According to Silvia, the evaluation process required for B Corp Certification is very useful because it begins with a self-assessment process that allows companies to understand what they are doing well and how they can improve.

In 2017, when Grupo Florex was certified as a B Corp, the achievement represented the culmination of eight months of work. However, Silvia explains that this work built upon processes that were well underway, since the company has implemented environmental management systems from day one. Florex measures the impact not only of its production, but also of the way its products are used.

Still, the process was not easy.

“The other side of the coin is that [the evaluation] was hard, because it was so complete, so comprehensive, and because it was a tool that was designed for companies and organizations in the United States,” says Silvia.
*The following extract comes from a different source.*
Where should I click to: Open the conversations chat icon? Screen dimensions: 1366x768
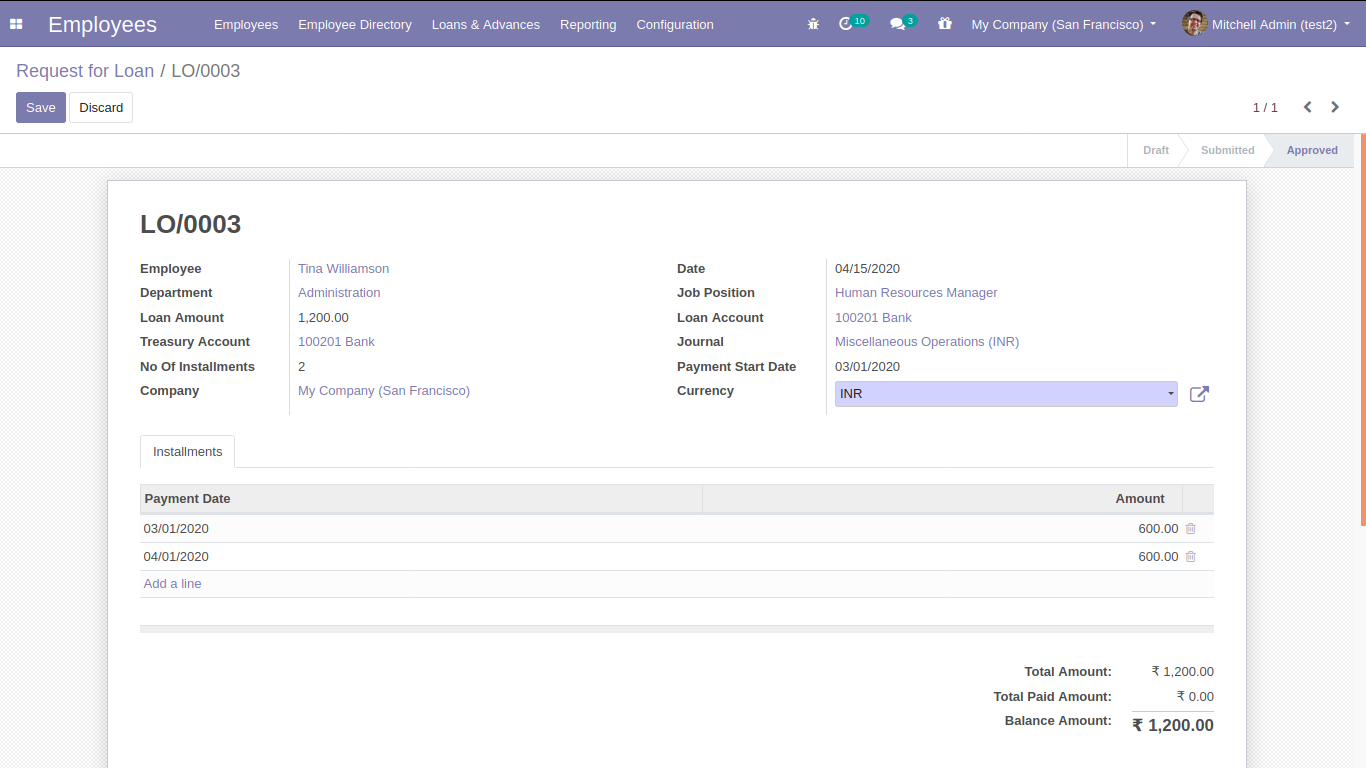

One of the most complex challenges for Grupo Florex and the other pioneering Costa Rican companies that joined the global B Corp movement, according to Silvia, was figuring out how to match the information generated by Costa Rican businesses and public entities to what the international assessment tool asks for. This has required Florex to leave out some of its processes and achievements because they do not have evidence that are accepted by the regional counterpart for the B Lab, the global organization that supervises B Certification.

Grupo Florex has already gone through the evaluation twice. The minimum score for certification is 80. In the first evaluation, Florex obtained a score of 86.8; in the most recent process, in 2022, the company obtained an 89.6. Silvia says that the process has been worthwhile and that maintaining the certification is a priority “for the time being.” HOwever, she adds that unless processes are implemented to further adapt the tool to the reality of countries such as Costa Rica, Grupo Florex is beginning to question its permanence in the company.
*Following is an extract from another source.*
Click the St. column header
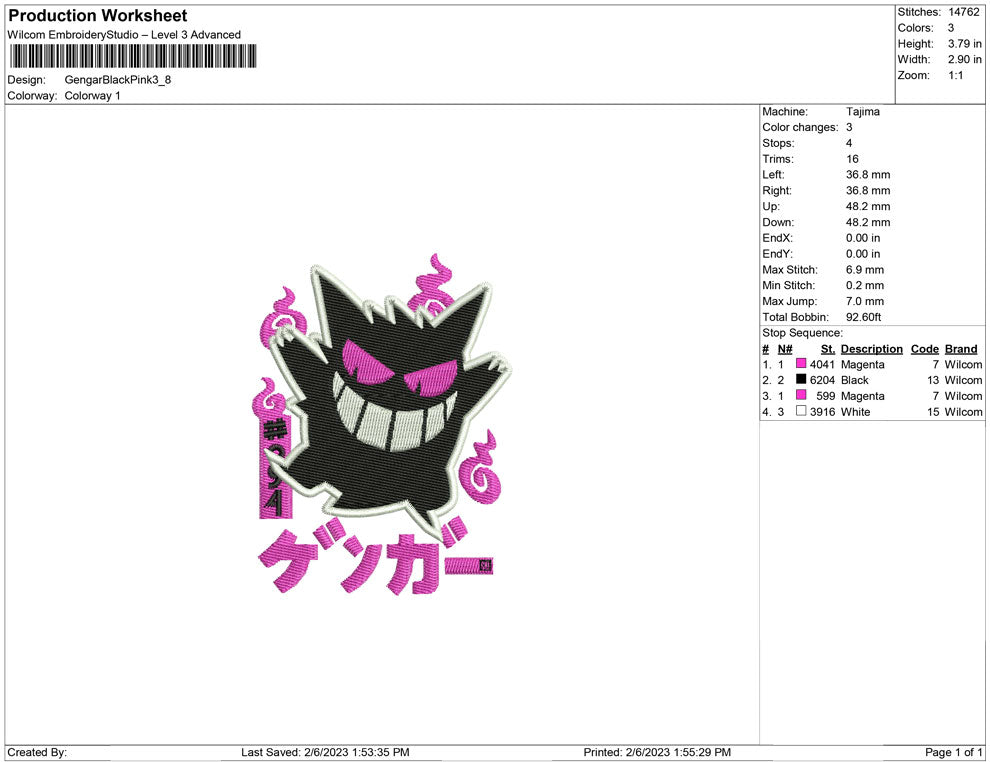(x=827, y=348)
“We are already worrying about the investment that must be made to maintain this,” says Silvia. However, she repeats over and over that up to this point, B Certification has been worth it.

“[The tool is] very comprehensive. It ticks all the boxes, and allows for self-assessment, which makes you stronger,” she says. “You learn a lot as a company, as an organization.”

A look at Grupo Florex’s facilities, taken from the group’s 2021 Sustainability Report. 

The B Assessment’s environmental impact area

The B Lab defines the environmental section of the assessment as an evaluation of “a company’s overall environmental management practices as well as its impact on the air, climate, water, land, and biodiversity.” Of all the five areas of impact that are evaluated, the environmental section is the one assigned the greatest value, with 45 points out of the highest possible score of 140—a significantly higher value than impact areas such as customers (five points), and slightly higher than community (40) and workers (40).

The questions companies must answer in this section of the assessment depend on each business’s characteristics.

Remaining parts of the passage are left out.